Somehow, given the dizzying pace of globalization, the cultural leveling of modernity, it perhaps comes as no surprise that people fear the loss of what they cherish in their particular identities — their race, their tribe, and perhaps most powerfully their religion. In some places, this fear has led to conflict. […] And most dangerously, we see it in the way that religion is used to justify the murder of innocents by those who have distorted and defiled the great religion of Islam, and who attacked my country from Afghanistan. These extremists are not the first to kill in the name of God; the cruelties of the Crusades are amply recorded. But they remind us that no Holy War can ever be a just war. For if you truly believe that you are carrying out divine will, then there is no need for restraint — no need to spare the pregnant mother, or the medic, or the Red Cross worker, or even a person of one’s own faith. Such a warped view of religion is not just incompatible with the concept of peace, but I believe it’s incompatible with the very purpose of faith — for the one rule that lies at the heart of every major religion is that we do unto others as we would have them do unto us.
We must begin by acknowledging the hard truth: We will not eradicate violent conflict in our lifetimes. There will be times when nations — acting individually or in concert — will find the use of force not only necessary but morally justified. I make this statement mindful of what Martin Luther King Jr. said in this same ceremony years ago: “Violence never brings permanent peace. It solves no social problem: it merely creates new and more complicated ones.” As someone who stands here as a direct consequence of Dr. King’s life work, I am living testimony to the moral force of non-violence. I know there’s nothing weak — nothing passive — nothing naïve — in the creed and lives of Gandhi and King. But as a head of state sworn to protect and defend my nation, I cannot be guided by their examples alone. I face the world as it is, and cannot stand idle in the face of threats to the American people. For make no mistake: Evil does exist in the world. A non-violent movement could not have halted Hitler’s armies. Negotiations cannot convince al Qaeda’s leaders to lay down their arms. To say that force may sometimes be necessary is not a call to cynicism — it is a recognition of history; the imperfections of man and the limits of reason.
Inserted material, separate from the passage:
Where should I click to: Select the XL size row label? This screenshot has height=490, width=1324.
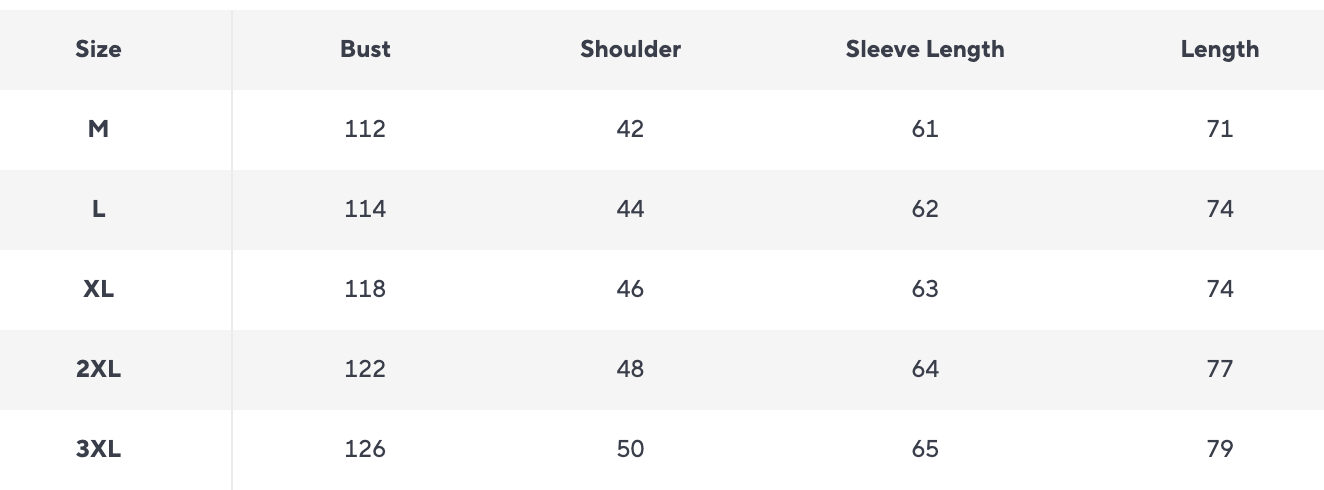98,289
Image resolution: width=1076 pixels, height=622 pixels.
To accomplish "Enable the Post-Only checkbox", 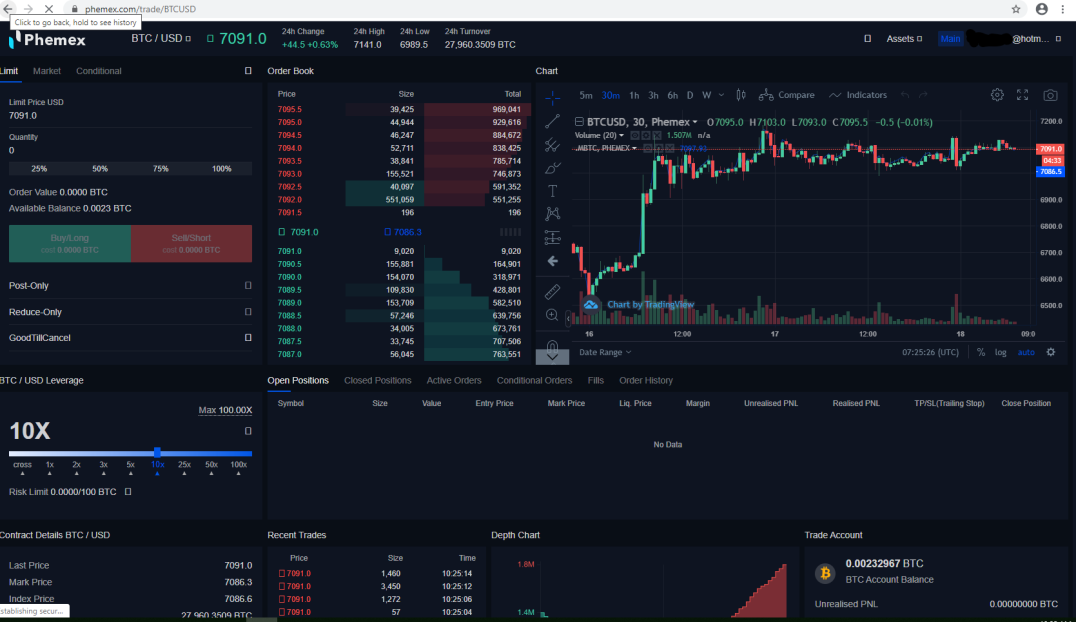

From the above quotes, one gets the impression that Obama believes militarism and religion don’t mix, but are perfectly fine when separated from each other. This, of course, is absurd. History has amply proven that the warmongers and jingoists don’t require the rhetoric of “God and country” in order to convince people firing cluster bombs at targets halfway around the world will somehow make us safer.
For evidence of this, all one has to do is look at Obama’s own administration. By lamenting the “imperfections of man and the limits of reason” as a justification for continuing the never-ending War on Terror, perhaps best embodied by his flagrantly criminal drone campaign in Yemen, he is attempting to appeal to secular, liberal sensibilities. There is very little appeal to flags and patriotism in Obama’s saber-rattling and practically zero appeals to religion. Instead we are treated to his version of “rationality” and “realism,” in which the US is a sometimes bumbling but generally well-meaning super-power that has no choice but to use drastic measures to kill the bad guys. This is liberal imperialist rhetoric at its most shameless. The reasoning Obama uses is based on a combination of lies, misrepresentations and bad logic. But because he appears to be a “reluctant warrior” who doesn’t invoke God in his war speeches, he creates the illusion that he must be waging a just war.